Néanmoins, un évènement malheureux a commencé à me mettre la puce à l’oreille concernant mon trop grand amour de la raison : Une fois, je suis tombé sur du verre et me suis blessé la main, je perdu beaucoup de sang jusqu’à faire un malaise. Arrivé aux urgences, je me suis senti “partir”… Et c’est là que je me suis aperçu que face à la peur de la mort, ces connaissances durement acquises ne pesaient strictement rien, qu’elles n’étaient – au fond- qu’une sorte de Vanité de l’esprit.

Déjà, à ce moment de ma vie, j’ai commencé à douter du bien fondé d’une approche uniquement intellectuelle des choses de la vie qui face aux grands tourments qui peuvent s’y produire n’étaient d’aucune aide réelle. Quand je suis tombé dans des gros problèmes de santé psy, je me suis à nouveau dit que ce je savais ne m’avait pas protégé du mal-être massif que ces soucis représentaient.

D’où la nécessité qui fut la mienne, afin d’aller vers un mieux-être d’avoir des connaissances réellement utiles justement dans cette optique. C’est alors que j’ai dû sérieusement me remettre en question intellectuellement. Ce fut à cette occasion que j’ai vite posé le constat que les personnes simples étaient celles qui étaient les + résistantes moralement face aux chocs que la vie ne manque pas de nous envoyer.

C’est alors que j’ai constaté également que la sagesse, c’est avant tout du bon sens appliqué et que le fait disons de simplifier ma pensée de ces bagages théoriques “creux” et de privilégier la profondeur à la complexité fragile avait un impact direct sur mon état de santé qui déjà s’améliorait à ce moment là. Ce fut aussi pour moi l’occasion de faire une sorte de tri dans mes connaissances et de parfois re-découvrir la philosophie et de la voir cette fois-ci comme un outil au service du bien-être, et non plus que comme une distraction purement intellectuelle déconnectée des réalités sensibles.

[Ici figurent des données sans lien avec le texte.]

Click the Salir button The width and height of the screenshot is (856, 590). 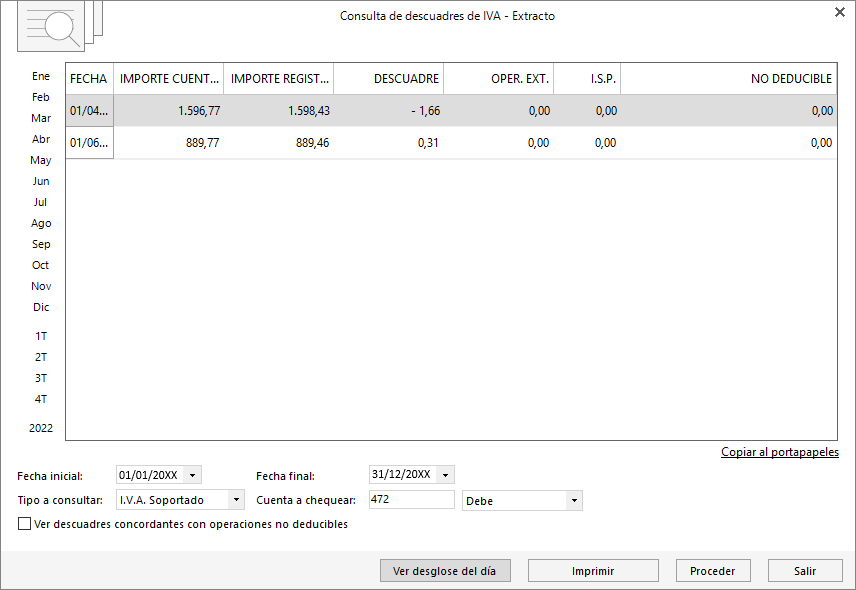coord(805,571)
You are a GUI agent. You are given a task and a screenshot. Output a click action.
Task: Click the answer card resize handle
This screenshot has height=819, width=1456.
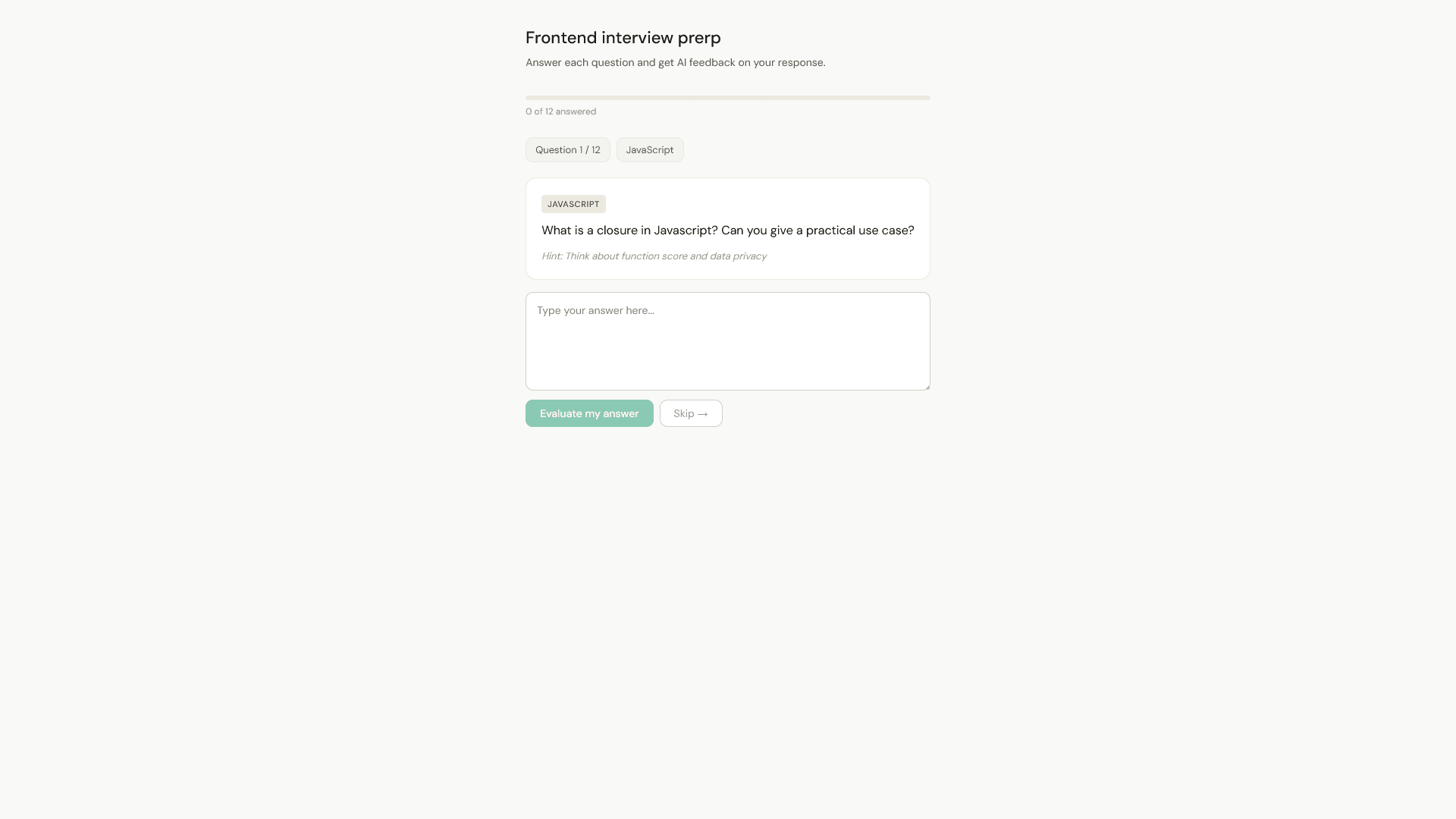coord(926,386)
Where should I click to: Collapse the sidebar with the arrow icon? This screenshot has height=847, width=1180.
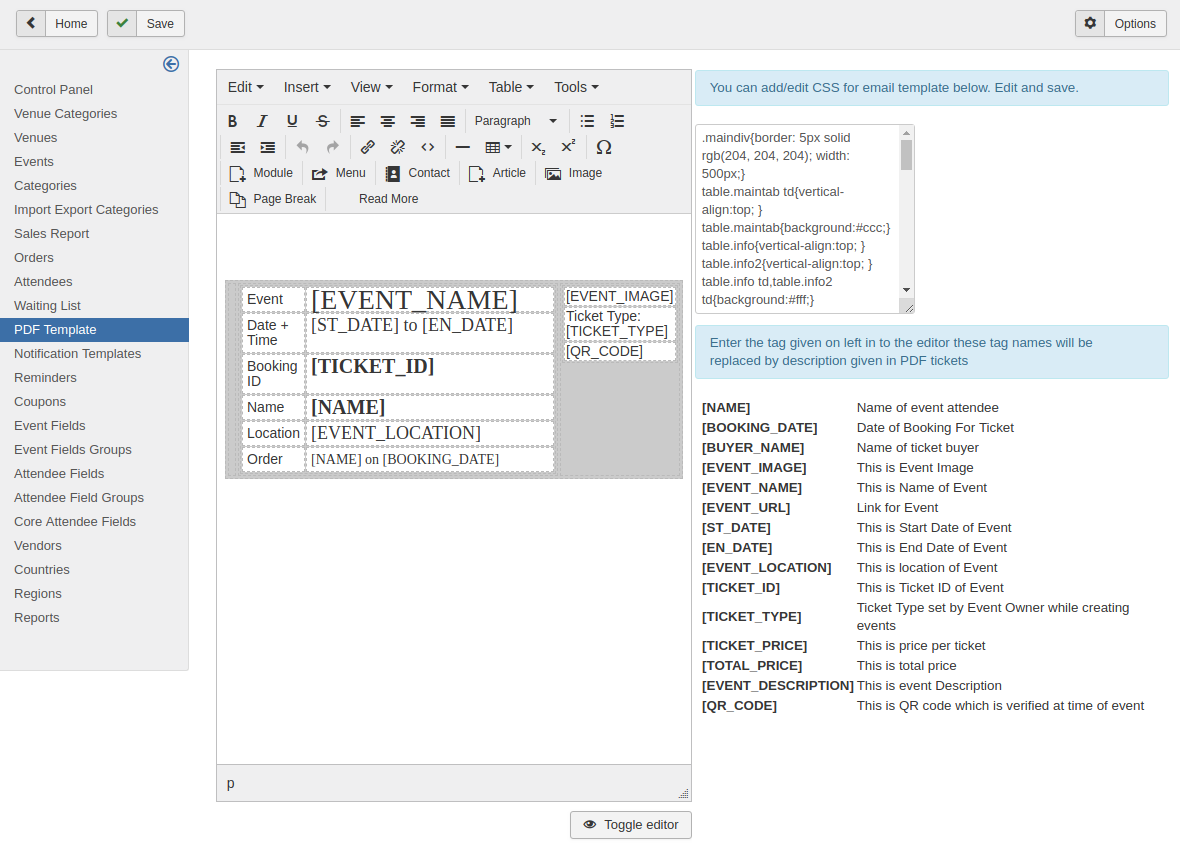click(x=171, y=64)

L’année dernière, j’ai tenté –vainement- de reprendre des études, j’ai tenu que 2  jours à cause de mes problèmes de santé mais malgré ce peu de temps passés à nouveau sur les bancs de la faculté, j’ai été confronté à des cours, j’ose le dire : CREUX, dans le sens où ce sont des connaissances qui ne servent pas réellement dans la vie y compris dans la vie professionnelle tant les aspects théoriques développés étaient éloignés des réalités du terrain. Cela a été un choc pour moi d’ailleurs de voir que tous ces cours de fac pourtant d’un haut niveau n’avaient désormais plus de sens et donc d’intérêt pour moi.